Study Says Fixed Link between Denmark and Germany will Cost Danish Taxpayer Dearly

By | 2020 Newsletter week 39 | No Comments

At least EUR 400 million, in the worst case up to EUR 4.3 billion: these are the losses expected by the economic analysts from KRAKA Advisory in relation to the Fehmarnbelt Fixed Link for the Kingdom of Denmark

Ferry operator Scandlines asked KRAKA Advisory to examine the financial stability of the plans for the fixed link between Denmark and Germany from the perspective of the state treasury.

The main reason for the losses is the far too optimistic traffic forecasts by the planning company Femern A / S, which have not been significantly updated since 2002. A realistic assumption would also extend the repayment period for the project to more than 50 years.

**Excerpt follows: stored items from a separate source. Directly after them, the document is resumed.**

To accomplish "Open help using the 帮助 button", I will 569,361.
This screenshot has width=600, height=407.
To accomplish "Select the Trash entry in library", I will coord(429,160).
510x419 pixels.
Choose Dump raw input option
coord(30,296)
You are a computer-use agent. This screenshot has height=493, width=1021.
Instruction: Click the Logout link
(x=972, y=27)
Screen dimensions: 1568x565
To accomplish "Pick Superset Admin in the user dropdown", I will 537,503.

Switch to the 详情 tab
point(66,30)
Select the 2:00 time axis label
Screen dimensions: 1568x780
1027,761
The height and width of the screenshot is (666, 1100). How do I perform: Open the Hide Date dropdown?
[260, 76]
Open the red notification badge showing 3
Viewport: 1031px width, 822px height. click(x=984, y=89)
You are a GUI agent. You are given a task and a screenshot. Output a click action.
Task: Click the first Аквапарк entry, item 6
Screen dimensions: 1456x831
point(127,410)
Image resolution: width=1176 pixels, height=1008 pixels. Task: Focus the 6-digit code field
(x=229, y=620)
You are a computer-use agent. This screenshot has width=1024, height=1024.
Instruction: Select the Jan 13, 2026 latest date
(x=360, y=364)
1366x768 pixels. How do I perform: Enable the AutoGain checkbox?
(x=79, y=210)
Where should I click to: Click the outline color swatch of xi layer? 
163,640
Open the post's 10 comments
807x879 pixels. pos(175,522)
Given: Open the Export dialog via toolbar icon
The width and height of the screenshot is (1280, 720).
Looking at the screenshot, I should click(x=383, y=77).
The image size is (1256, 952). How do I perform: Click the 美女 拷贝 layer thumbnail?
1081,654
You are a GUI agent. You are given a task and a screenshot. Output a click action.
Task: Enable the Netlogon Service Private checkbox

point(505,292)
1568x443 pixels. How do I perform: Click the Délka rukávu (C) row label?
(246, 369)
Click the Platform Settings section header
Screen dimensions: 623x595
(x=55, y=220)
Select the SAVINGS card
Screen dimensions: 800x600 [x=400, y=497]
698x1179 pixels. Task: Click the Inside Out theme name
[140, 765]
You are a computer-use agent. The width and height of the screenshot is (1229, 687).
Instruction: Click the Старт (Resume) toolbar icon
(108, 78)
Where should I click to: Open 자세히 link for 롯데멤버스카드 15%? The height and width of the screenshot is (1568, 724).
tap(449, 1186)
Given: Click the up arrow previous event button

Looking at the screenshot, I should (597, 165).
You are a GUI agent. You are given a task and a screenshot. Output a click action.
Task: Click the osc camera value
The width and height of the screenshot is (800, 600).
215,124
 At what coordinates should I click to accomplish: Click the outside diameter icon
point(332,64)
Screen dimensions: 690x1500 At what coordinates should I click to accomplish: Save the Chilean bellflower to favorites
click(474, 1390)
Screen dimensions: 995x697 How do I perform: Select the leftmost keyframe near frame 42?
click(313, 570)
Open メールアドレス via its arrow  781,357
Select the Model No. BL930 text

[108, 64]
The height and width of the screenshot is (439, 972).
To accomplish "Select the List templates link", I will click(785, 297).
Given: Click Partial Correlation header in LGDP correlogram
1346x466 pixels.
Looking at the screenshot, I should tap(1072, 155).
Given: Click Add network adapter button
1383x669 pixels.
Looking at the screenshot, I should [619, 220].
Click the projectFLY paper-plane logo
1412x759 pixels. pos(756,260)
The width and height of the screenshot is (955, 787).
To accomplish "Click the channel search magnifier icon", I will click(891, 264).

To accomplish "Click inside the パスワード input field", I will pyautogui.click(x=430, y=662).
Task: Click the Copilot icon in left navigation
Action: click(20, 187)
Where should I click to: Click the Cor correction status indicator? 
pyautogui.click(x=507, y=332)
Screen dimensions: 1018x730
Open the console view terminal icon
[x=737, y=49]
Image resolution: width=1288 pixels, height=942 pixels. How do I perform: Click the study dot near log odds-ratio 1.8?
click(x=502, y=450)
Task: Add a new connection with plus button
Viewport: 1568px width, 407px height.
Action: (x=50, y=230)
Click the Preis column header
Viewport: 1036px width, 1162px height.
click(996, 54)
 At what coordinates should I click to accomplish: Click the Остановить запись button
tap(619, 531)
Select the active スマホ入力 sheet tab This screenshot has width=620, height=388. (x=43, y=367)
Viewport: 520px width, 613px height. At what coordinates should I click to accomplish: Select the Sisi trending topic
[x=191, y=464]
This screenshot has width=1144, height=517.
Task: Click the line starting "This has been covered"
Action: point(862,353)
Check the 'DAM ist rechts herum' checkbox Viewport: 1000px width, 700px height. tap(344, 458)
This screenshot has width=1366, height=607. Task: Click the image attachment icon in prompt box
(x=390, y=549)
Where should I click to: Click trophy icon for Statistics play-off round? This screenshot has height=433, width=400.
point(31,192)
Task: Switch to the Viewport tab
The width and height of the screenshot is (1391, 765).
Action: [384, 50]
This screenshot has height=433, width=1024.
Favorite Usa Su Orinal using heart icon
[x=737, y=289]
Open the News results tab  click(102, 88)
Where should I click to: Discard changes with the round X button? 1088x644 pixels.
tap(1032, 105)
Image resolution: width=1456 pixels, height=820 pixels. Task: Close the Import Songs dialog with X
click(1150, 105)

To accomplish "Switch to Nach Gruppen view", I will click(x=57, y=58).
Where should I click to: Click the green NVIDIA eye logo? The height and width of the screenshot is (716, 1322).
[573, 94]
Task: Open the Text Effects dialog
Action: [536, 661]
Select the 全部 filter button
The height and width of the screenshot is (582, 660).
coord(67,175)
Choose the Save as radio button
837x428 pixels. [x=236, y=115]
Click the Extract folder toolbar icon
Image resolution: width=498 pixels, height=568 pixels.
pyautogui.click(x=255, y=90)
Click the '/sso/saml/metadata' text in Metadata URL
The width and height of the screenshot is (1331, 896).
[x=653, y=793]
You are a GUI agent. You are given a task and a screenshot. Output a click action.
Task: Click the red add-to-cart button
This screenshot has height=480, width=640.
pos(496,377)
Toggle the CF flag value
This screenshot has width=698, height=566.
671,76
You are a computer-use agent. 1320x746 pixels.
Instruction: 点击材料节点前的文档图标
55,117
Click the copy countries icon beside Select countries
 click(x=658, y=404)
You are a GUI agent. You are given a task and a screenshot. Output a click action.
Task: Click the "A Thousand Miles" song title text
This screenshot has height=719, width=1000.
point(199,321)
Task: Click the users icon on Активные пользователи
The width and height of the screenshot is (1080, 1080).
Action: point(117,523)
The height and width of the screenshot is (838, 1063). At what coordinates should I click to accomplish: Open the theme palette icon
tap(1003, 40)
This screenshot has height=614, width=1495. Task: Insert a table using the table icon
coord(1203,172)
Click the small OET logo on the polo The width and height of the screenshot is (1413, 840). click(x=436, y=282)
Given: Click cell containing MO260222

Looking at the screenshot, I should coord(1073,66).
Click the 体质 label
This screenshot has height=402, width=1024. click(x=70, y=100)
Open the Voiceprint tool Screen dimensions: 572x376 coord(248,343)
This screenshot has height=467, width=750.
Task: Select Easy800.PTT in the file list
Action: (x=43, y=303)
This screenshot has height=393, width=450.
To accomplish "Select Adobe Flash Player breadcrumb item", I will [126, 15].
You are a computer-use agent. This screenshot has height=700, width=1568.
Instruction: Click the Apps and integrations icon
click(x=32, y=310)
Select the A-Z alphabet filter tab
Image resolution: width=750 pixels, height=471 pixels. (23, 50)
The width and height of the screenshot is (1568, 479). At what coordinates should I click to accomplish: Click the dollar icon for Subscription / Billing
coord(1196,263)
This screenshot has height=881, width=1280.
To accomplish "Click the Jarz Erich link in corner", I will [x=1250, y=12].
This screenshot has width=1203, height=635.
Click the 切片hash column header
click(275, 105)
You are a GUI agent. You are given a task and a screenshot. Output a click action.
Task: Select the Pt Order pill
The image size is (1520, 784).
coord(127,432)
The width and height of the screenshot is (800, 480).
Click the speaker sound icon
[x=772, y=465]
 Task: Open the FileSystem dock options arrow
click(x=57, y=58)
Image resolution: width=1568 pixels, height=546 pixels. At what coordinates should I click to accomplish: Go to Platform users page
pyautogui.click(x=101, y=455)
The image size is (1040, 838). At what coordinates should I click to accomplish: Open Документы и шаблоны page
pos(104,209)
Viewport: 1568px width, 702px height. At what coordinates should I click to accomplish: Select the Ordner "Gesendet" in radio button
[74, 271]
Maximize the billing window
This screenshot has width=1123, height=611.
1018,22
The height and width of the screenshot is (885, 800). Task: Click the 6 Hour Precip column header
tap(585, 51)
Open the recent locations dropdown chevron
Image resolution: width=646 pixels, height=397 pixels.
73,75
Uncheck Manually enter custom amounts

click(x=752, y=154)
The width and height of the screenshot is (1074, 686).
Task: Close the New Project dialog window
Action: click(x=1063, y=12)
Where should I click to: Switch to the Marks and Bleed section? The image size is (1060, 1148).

KRAKA Advisory therefore calls for the current planning to be stopped in order to put the project on an economically more stable footing.

“What should be scary for Danish taxpayers is, for us, a question of corporate future planning,” says Søren Poulsgaard Jensen, CEO Scandlines.

“The perspective of a state, tax-financed competitor does not frighten us. But if this is deficient, national and international competition watchdogs have to look very carefully in order to guarantee fair competition – for us and for all other private companies in traffic between Germany and Scandinavia.”